Mathai, Moffett says, "promised me it would be ready, with people living it, by April 1" — which it isn't. A contractor did show up and begin work, Moffett says, but then he disappeared, leaving the house to quick re-invasion by drug users, according to Moffett. After Moffett harangued Mathai again, another contractor appeared.
Meanwhile, various sources tell City Paper that Mathai is considering purchasing more properties — as many as 117 more — with, potentially, a new partner: Bob Coyle Jr., the son of the infamous Coyle Sr.
Laura Semmelroth, of the New Kensington Community Development Corp., says her organization learned that Mathai and Coyle Jr. approached various city agencies inquiring about possible relief of liens of other Coyle properties. The idea, confirms Community Legal Services' Jennifer Schultz, was to somehow transfer ownership from Coyle Sr. to Mathai (Schultz emphasizes that her clients will maintain their ownership claims, transfer or no).
When asked about his relationship with Coyle Jr., Mathai said, "I don't know anything about that." Coyle Jr. did not return a phone call, but has previously denied to CP any connection between his business and his father's.
The news nonetheless "sends shivers down my spine," says Semmelroth, whose organization has been trying to pressure the banks to negotiate with community groups and tenants rather than foreclose en masse, or execute some large, behind-the-scenes transfer to someone else.
"If they go to sheriff's sale, they'll be sold in a batch," says Semmelroth, to "guys with suitcases full of money."

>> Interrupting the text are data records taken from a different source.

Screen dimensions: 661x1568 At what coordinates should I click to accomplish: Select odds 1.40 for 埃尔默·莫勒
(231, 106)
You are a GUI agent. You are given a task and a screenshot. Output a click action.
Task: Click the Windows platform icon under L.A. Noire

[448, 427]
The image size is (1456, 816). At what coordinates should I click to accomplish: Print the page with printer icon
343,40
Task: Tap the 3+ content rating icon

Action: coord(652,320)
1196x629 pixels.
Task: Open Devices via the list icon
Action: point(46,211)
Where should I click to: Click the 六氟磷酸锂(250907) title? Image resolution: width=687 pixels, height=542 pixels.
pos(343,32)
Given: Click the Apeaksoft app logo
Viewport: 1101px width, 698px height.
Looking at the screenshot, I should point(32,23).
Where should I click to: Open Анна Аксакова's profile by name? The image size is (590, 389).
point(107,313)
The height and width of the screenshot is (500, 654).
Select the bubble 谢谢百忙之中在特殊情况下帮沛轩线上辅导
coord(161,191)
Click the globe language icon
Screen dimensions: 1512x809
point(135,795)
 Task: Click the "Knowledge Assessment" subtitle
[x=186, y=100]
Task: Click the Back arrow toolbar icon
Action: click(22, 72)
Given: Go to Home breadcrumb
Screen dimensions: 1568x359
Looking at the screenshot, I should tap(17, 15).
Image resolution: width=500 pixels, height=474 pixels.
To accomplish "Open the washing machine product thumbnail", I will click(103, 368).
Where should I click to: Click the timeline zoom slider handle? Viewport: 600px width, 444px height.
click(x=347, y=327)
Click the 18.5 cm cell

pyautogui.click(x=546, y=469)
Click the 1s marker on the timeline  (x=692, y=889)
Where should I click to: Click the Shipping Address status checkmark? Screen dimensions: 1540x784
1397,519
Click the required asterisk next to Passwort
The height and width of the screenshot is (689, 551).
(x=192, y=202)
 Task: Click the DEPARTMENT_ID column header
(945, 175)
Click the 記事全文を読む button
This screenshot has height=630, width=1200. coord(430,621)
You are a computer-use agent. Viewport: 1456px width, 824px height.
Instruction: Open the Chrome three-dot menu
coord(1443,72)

That's what happened to the first — and, so far, only — group of properties to be relinquished by the banks: They were purchased en masse by Mathai. Semmelroth and other community development advocates fear that the neglect shown by Coyle Sr. will be replicated unless the banks are forced to negotiate with tenants. "Here's these neighborhoods just left to be preyed on again," she says.
Mathai, for his part, says he "will not be like the previous owner," and that he "will fix those houses up 100 percent." For now, Semmelroth, Moffett and the other neighbors of Coyle's old properties are left to cross their fingers and hope he means it.